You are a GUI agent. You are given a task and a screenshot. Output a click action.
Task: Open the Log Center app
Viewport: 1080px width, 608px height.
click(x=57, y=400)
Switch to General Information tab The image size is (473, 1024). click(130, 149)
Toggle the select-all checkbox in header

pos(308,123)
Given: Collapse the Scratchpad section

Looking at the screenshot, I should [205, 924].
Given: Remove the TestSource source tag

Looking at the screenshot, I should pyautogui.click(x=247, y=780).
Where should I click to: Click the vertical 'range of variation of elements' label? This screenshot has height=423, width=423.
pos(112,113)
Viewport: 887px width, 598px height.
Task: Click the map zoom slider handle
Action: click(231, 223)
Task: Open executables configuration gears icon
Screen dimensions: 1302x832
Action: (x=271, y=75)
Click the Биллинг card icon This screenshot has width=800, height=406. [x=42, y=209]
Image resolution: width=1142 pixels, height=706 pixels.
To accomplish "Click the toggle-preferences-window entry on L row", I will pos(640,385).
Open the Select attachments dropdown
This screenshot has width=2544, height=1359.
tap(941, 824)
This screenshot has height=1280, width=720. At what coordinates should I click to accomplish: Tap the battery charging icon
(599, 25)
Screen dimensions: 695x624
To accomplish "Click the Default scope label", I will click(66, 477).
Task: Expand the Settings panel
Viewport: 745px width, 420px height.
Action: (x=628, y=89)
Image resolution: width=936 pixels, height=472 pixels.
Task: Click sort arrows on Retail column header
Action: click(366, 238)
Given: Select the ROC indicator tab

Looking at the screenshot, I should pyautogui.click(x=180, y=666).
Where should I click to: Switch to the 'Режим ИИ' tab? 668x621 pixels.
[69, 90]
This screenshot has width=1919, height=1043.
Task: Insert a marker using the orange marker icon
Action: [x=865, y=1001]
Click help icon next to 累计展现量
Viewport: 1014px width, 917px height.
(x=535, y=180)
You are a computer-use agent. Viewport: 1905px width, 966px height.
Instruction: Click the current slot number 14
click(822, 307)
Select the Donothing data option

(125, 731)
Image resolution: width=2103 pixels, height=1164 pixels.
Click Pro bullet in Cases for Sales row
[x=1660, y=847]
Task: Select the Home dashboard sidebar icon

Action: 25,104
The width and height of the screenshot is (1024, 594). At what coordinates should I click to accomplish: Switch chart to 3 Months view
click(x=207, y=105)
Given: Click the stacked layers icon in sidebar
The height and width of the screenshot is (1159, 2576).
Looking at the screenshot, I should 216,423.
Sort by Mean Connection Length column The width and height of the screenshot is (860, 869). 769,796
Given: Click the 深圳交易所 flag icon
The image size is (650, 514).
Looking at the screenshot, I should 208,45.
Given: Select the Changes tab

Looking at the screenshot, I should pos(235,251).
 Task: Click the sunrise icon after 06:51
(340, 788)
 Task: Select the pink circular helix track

#####

=== Job ===
Rewrite all the records above, swapping "Screen dimensions" for "Display size" and leaving everything else unchanged.

=== Written solution ===
You are a GUI agent. You are given a task and a screenshot. Output a click action.
Task: Open the Log Center app
Viewport: 1080px width, 608px height.
click(x=57, y=400)
Switch to General Information tab The image size is (473, 1024). click(130, 149)
Toggle the select-all checkbox in header

pos(308,123)
Given: Collapse the Scratchpad section

Looking at the screenshot, I should [205, 924].
Given: Remove the TestSource source tag

Looking at the screenshot, I should pyautogui.click(x=247, y=780).
Where should I click to: Click the vertical 'range of variation of elements' label? This screenshot has height=423, width=423.
pos(112,113)
Viewport: 887px width, 598px height.
Task: Click the map zoom slider handle
Action: click(231, 223)
Task: Open executables configuration gears icon
Display size: 1302x832
Action: (x=271, y=75)
Click the Биллинг card icon This screenshot has width=800, height=406. [x=42, y=209]
Image resolution: width=1142 pixels, height=706 pixels.
To accomplish "Click the toggle-preferences-window entry on L row", I will pos(640,385).
Open the Select attachments dropdown
This screenshot has width=2544, height=1359.
tap(941, 824)
This screenshot has height=1280, width=720. At what coordinates should I click to accomplish: Tap the battery charging icon
(599, 25)
Display size: 695x624
To accomplish "Click the Default scope label", I will click(66, 477).
Task: Expand the Settings panel
Viewport: 745px width, 420px height.
Action: (x=628, y=89)
Image resolution: width=936 pixels, height=472 pixels.
Task: Click sort arrows on Retail column header
Action: click(366, 238)
Given: Select the ROC indicator tab

Looking at the screenshot, I should pyautogui.click(x=180, y=666).
Where should I click to: Switch to the 'Режим ИИ' tab? 668x621 pixels.
[69, 90]
This screenshot has width=1919, height=1043.
Task: Insert a marker using the orange marker icon
Action: [x=865, y=1001]
Click help icon next to 累计展现量
Viewport: 1014px width, 917px height.
(x=535, y=180)
You are a computer-use agent. Viewport: 1905px width, 966px height.
Instruction: Click the current slot number 14
click(822, 307)
Select the Donothing data option

(125, 731)
Image resolution: width=2103 pixels, height=1164 pixels.
Click Pro bullet in Cases for Sales row
[x=1660, y=847]
Task: Select the Home dashboard sidebar icon

Action: 25,104
The width and height of the screenshot is (1024, 594). At what coordinates should I click to accomplish: Switch chart to 3 Months view
click(x=207, y=105)
Given: Click the stacked layers icon in sidebar
The height and width of the screenshot is (1159, 2576).
Looking at the screenshot, I should 216,423.
Sort by Mean Connection Length column The width and height of the screenshot is (860, 869). 769,796
Given: Click the 深圳交易所 flag icon
The image size is (650, 514).
Looking at the screenshot, I should 208,45.
Given: Select the Changes tab

Looking at the screenshot, I should pos(235,251).
 Task: Click the sunrise icon after 06:51
(340, 788)
 Task: Select the pink circular helix track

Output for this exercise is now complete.